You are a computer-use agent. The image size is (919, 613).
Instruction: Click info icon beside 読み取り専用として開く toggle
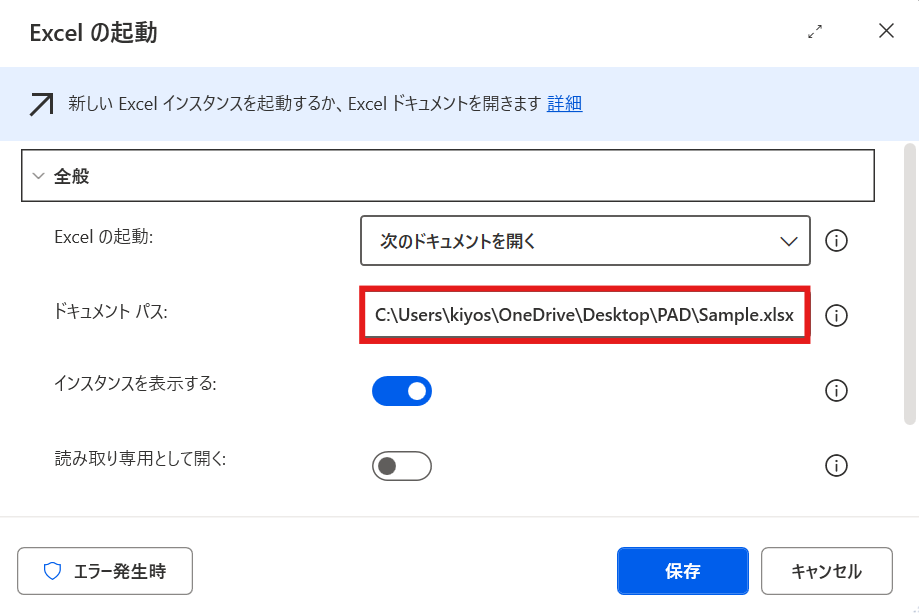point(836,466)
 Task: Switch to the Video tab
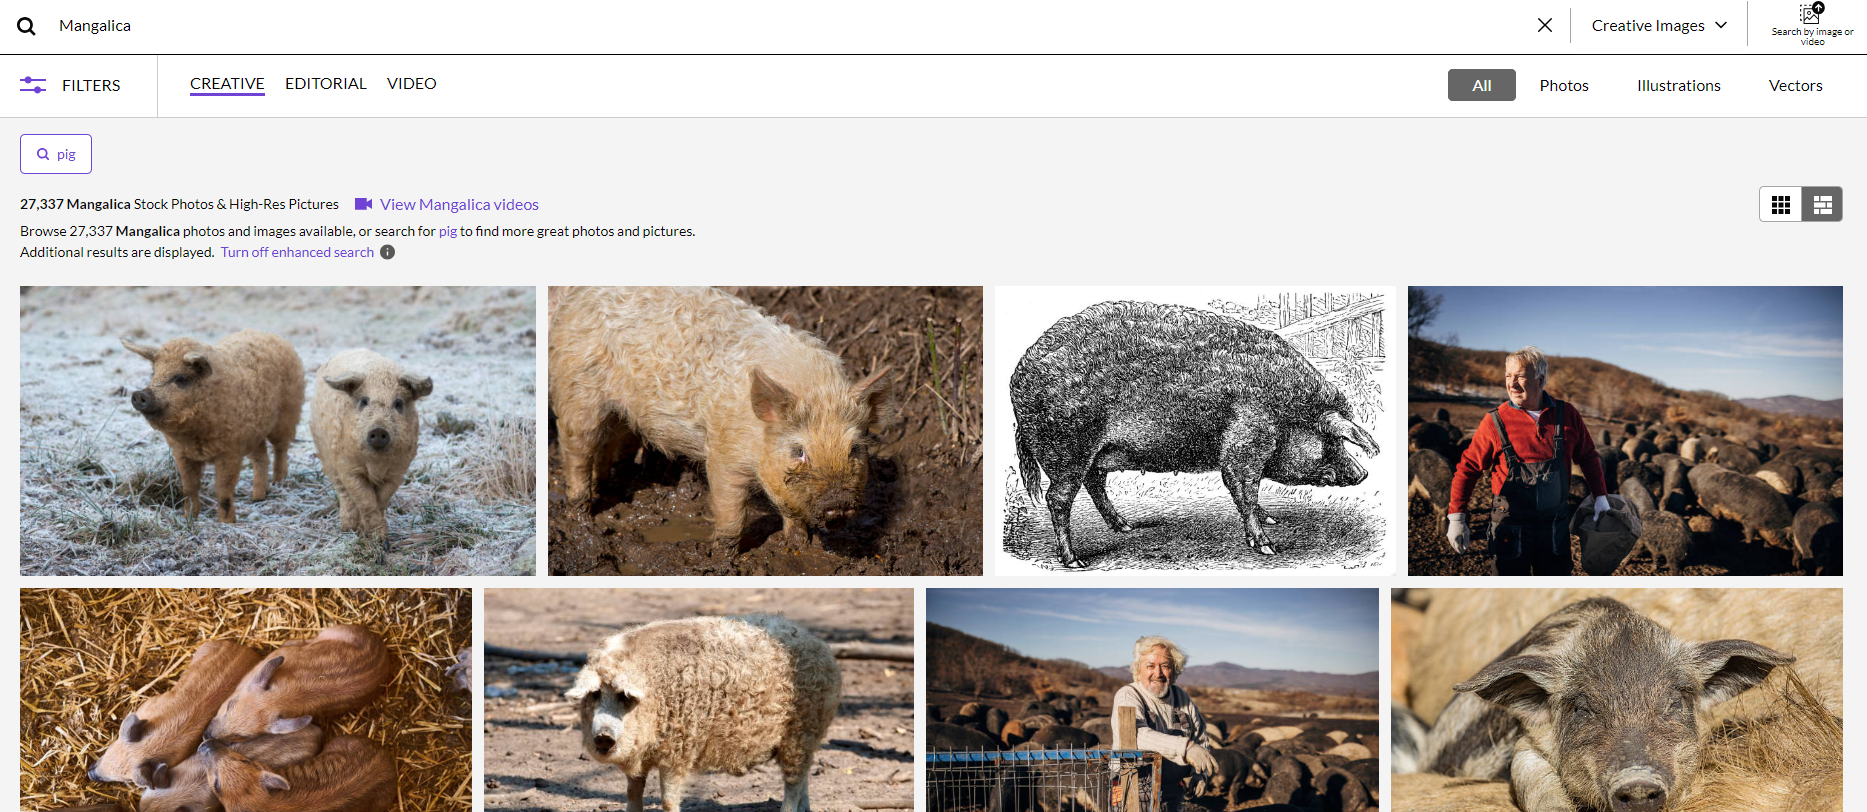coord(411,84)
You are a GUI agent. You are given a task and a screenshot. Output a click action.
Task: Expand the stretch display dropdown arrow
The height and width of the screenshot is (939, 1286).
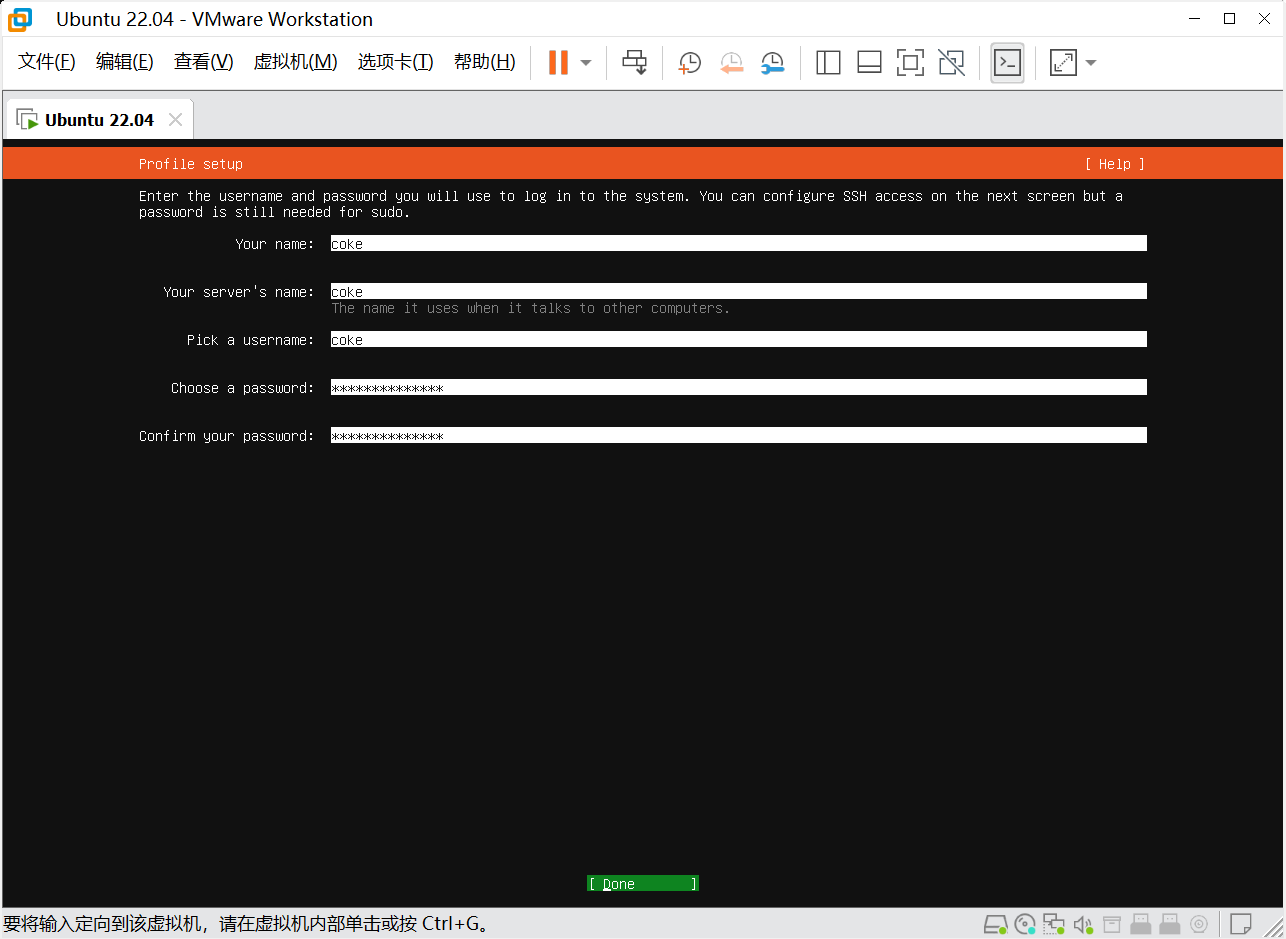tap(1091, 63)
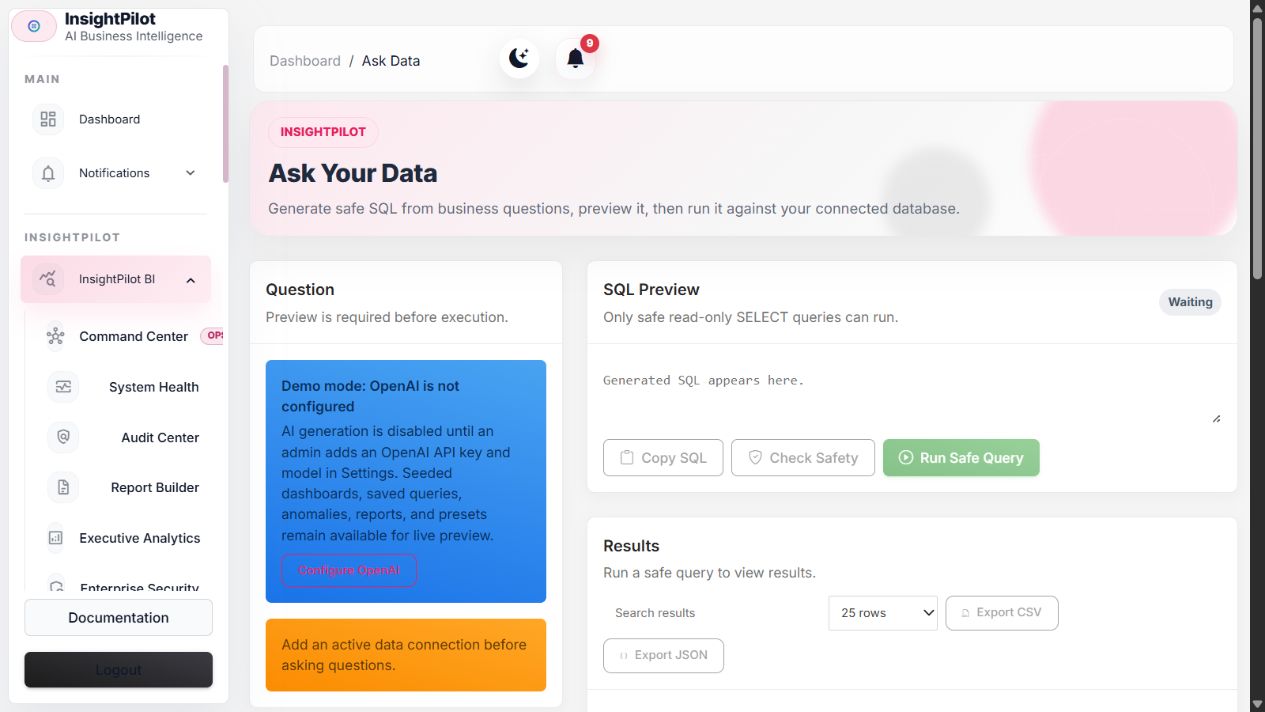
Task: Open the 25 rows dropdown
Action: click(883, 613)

### [TASK ITEM]
Skipping any pictures, copy the line that holds "The height and" and each line after it through the last line of the records, unchanged, and no other lines.

### [WRITTEN SOLUTION]
The height and width of the screenshot is (939, 1286).
tap(1091, 63)
Task: Open the 25 rows dropdown
Action: click(883, 613)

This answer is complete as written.